Pour clore l’album, Amuri & Spiranza qui fait référence à un dicton sicilien : « L’acqua si ni va’nta la pinnenza/ L’amuri si ni va unni c’é spiranza ». Et, pour finir, un chant populaire « Adasciu Adasciu ». Pour ce projet, une toute nouvelle équipe.
A la guitare, Artan Buleshkaj, natif du Kosovo. Fixé à Gand, il fait partie du trio LAS avec le violoncelliste Lode Vercampt et le saxophoniste Steven Delannoye (album Honronculus) et de HAST, avec le saxophoniste Rob Banken (Elegy).
Au violoncelle, Lode Vercampt, un élève du Conservatoire de Gand qui a côtoyé Kris Defoort comme Wim Mertens. Il a enregistré en duo avec le trompettiste Bart Maris et, en quartet, pour le groupe RadioKukaOrchest, avec Kristof Roseeuw (cb), Tom Wouters (bcl) et Philippe Thuriot (acc).
A la contrebasse, Boris Schmidt qui a d’abord accompagné différentes chanteuses, comme Natasha Wuyts, Fanny Bériaux ou Chrystel Wautier. Il fait partie d’un quartet avec le guitariste Lorenzo Di Maio, du sextet de Fabrizio Graceffa et du trio du pianiste Martin Salemi.
A la batterie, le très sollicité Lionel Beuvens (une trentaine de formations à son actif), que ce soit en compagnie de sa sœur Eve, de Margaux Vranken (p), Anne Wolf (p), Sabin Todorov (p) ou Lorenzo Di Maio (g). Il a également fondé le groupe Motu, avec le trompettiste finlandais Kalevi Louhivuori.

Tout au long de l’album, existe un bel accord entre soprano et violoncelle (Pierre avait déjà joué avec un violoncelle, le Brésilien Jaques Morelenbaum, au sein du sextet de Myriam Alter).
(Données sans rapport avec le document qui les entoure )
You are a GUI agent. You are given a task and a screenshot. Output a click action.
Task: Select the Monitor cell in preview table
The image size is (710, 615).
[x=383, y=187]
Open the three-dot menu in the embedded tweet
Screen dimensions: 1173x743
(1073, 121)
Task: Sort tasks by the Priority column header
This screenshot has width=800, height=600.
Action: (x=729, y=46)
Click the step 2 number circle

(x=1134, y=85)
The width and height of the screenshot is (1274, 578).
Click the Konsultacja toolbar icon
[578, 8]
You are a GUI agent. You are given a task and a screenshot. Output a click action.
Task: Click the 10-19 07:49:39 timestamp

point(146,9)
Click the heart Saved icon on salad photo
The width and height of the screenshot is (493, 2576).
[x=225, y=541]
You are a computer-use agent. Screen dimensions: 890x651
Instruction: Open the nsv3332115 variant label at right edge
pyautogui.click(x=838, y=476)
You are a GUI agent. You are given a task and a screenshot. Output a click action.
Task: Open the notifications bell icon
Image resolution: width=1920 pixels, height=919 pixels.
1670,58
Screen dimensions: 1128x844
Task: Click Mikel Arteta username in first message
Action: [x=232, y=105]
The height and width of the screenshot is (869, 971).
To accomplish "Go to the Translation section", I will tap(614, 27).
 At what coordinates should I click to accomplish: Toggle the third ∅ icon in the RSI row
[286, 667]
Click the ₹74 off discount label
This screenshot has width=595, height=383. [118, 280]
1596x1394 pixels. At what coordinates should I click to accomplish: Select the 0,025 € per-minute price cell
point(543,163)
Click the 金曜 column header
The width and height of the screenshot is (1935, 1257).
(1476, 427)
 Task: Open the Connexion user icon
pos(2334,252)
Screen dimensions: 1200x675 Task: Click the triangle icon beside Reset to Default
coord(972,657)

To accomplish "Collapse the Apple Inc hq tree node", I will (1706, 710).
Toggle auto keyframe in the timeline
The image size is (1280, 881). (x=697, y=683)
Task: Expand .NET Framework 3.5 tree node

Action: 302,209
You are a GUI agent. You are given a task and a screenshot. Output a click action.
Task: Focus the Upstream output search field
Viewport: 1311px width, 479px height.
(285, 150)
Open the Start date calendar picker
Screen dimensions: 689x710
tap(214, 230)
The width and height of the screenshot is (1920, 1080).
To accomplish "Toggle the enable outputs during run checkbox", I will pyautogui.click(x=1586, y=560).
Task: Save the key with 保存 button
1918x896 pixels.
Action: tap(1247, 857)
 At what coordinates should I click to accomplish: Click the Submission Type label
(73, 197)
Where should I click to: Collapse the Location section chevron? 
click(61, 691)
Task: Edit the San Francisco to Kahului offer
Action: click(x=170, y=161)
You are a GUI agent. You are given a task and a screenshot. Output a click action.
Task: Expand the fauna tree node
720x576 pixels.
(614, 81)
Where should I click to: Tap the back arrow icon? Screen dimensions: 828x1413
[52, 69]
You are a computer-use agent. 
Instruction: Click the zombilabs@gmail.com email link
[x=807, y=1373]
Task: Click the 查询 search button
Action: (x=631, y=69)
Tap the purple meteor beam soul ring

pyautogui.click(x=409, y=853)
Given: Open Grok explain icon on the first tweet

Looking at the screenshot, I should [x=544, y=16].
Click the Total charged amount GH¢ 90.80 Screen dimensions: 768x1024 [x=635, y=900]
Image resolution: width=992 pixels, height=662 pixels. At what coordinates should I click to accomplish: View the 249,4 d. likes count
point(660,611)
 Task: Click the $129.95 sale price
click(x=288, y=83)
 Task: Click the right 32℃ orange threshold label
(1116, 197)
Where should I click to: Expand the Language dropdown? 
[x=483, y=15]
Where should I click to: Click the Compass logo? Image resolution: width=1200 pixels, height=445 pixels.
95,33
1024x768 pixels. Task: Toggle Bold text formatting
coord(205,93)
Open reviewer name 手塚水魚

Les mélodies sont empreintes de sérénité, d’atmosphère contemplative (« Waterschei », « Non ho l’intenzione di morire »), mais parfois le tempo s’emballe (« Acqua »), devient saccadé (« Giufà ») ou se mue en tango (« Palazzo Adriano finalmente »). La guitare a aussi ses emportements avec des explosions électriques (« Vento », « Sabbia ») dans un contraste de couleurs assumé. Une musique qui navigue entre amour et espérance, tradition et modernité.